WORK REQUIRED —
Repeat, word for word and with nothing added, each line from the one containing "Where should I" to the final line of the data, keeping both ends. Pictures are not part of the copy.

[Stored data]

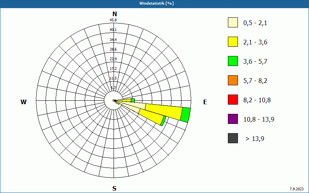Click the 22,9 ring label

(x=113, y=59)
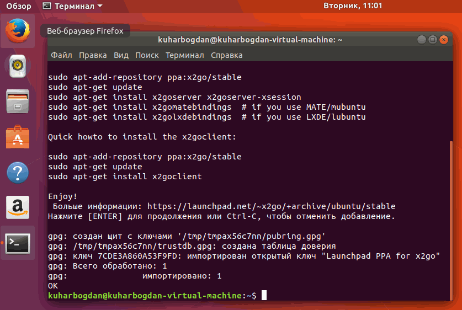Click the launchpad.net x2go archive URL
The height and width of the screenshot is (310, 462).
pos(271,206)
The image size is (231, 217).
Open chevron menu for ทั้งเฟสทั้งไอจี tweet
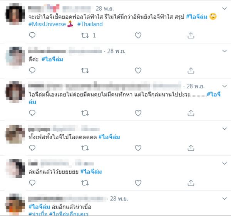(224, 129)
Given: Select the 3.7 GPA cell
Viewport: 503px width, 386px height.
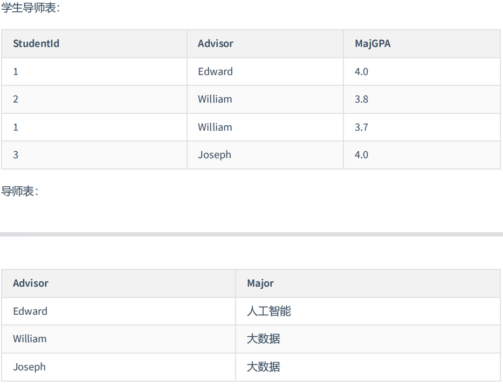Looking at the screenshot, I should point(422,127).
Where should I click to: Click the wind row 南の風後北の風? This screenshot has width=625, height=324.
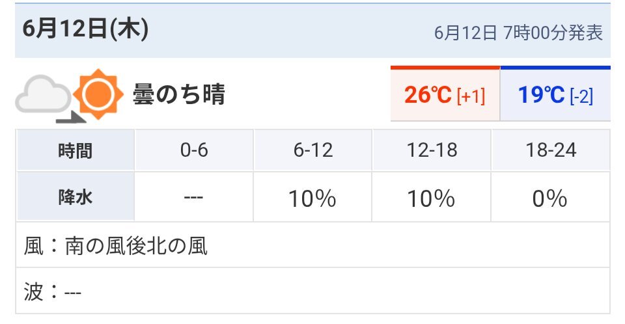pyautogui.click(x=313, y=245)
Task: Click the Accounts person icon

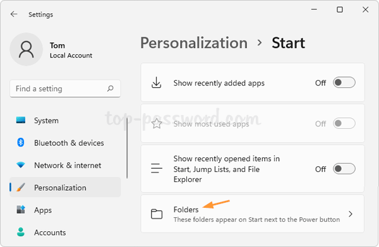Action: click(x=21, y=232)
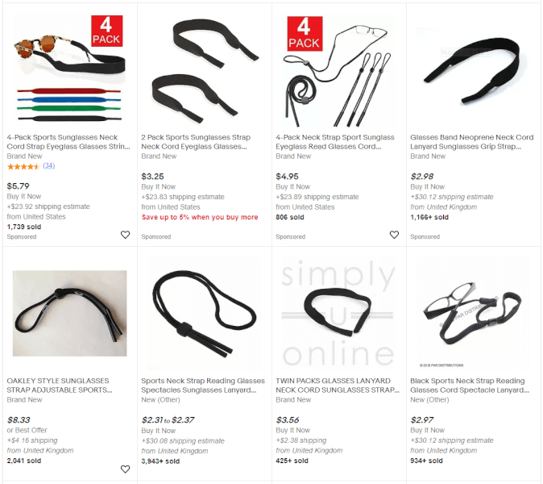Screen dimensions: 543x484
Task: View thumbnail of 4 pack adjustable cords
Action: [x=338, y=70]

TASK ANSWER —
Where should I click to: Click the wind row 南の風後北の風? This screenshot has width=625, height=324.
pyautogui.click(x=313, y=245)
Task: Click the Accounts person icon

Action: click(x=21, y=232)
Screen dimensions: 543x484
Task: View thumbnail of 4 pack adjustable cords
Action: [x=338, y=70]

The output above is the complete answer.